- [What you have to do]:
Update the items below by swapping every "icon" for "symbol" and changing nothing else. Leave the pictures out of your answer.

- [Dataset records]:
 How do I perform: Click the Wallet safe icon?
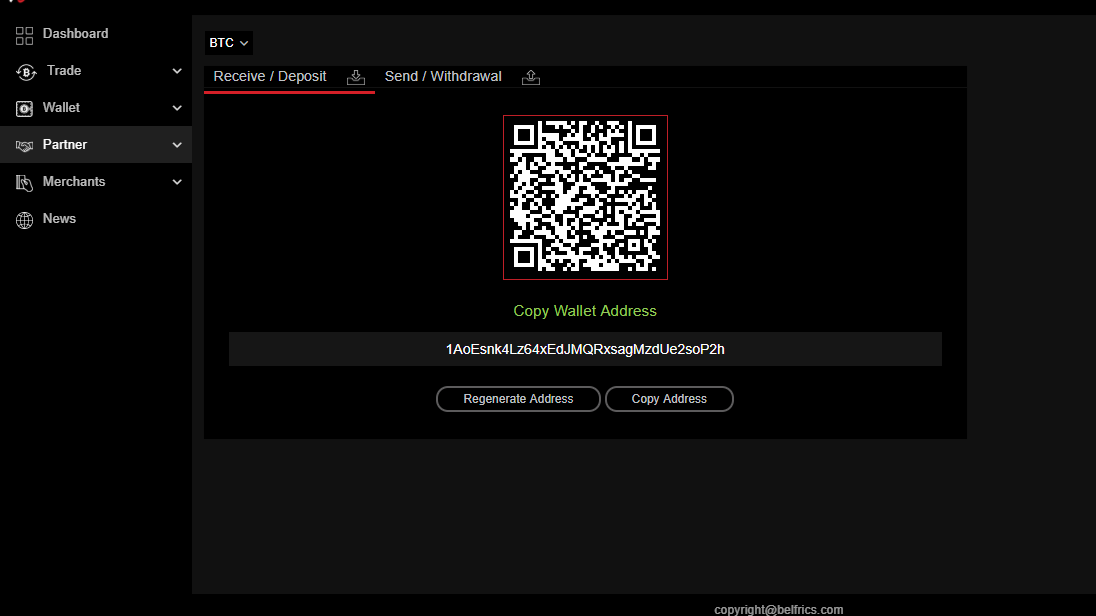[23, 107]
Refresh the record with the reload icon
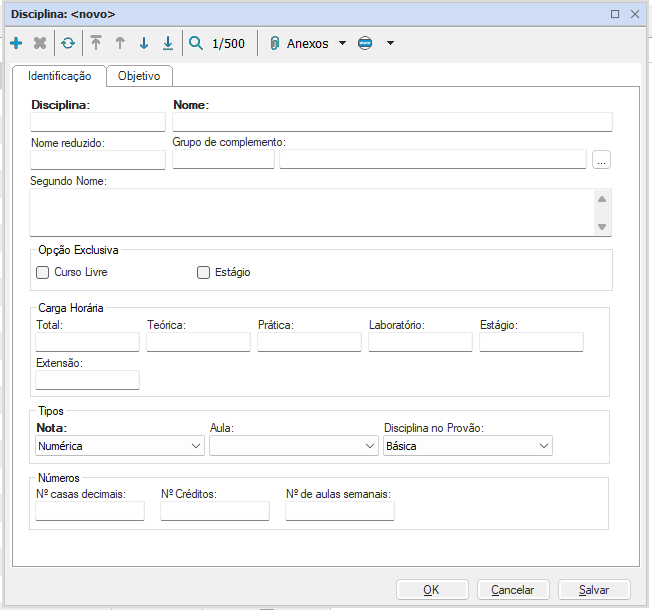 click(67, 44)
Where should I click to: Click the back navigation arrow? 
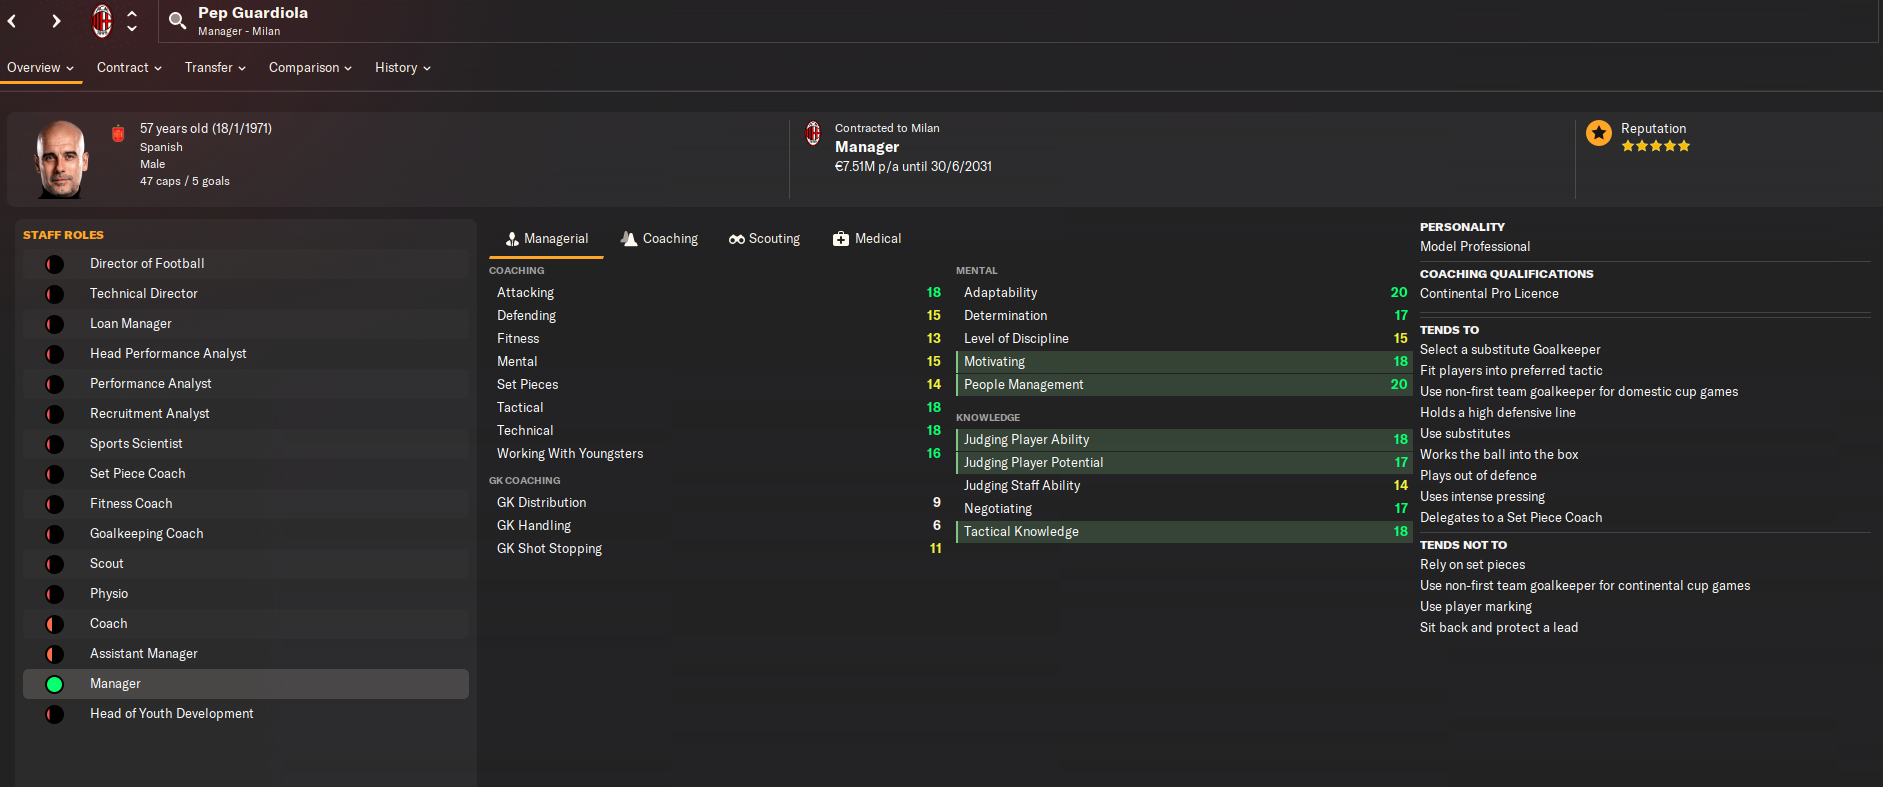(12, 21)
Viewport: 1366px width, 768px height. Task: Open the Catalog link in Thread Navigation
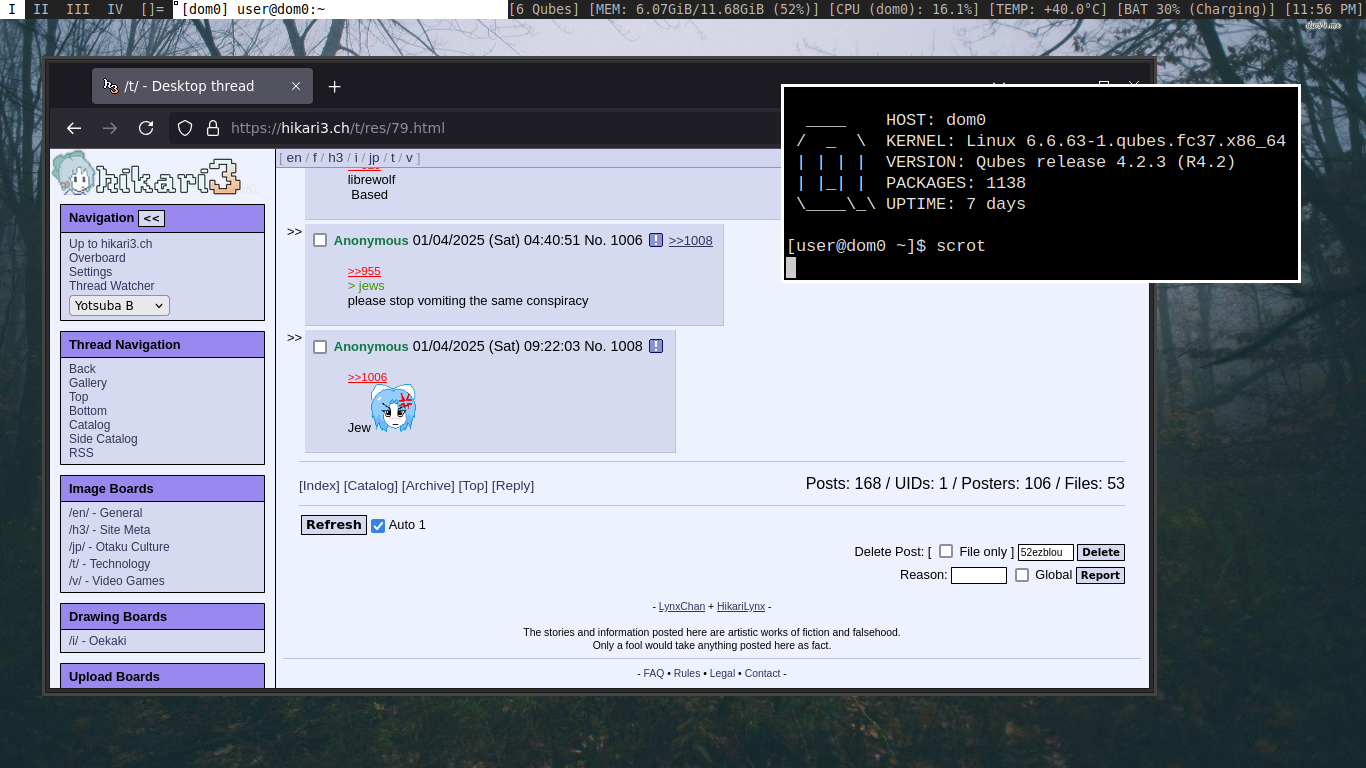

- [Response below]:
 How do I perform: Click the Wallet safe symbol?
[23, 107]
Refresh the record with the reload symbol
 click(67, 44)
Where should I click to: Click the back navigation arrow? 
(12, 21)
Viewport: 1366px width, 768px height. Task: Open the Catalog link in Thread Navigation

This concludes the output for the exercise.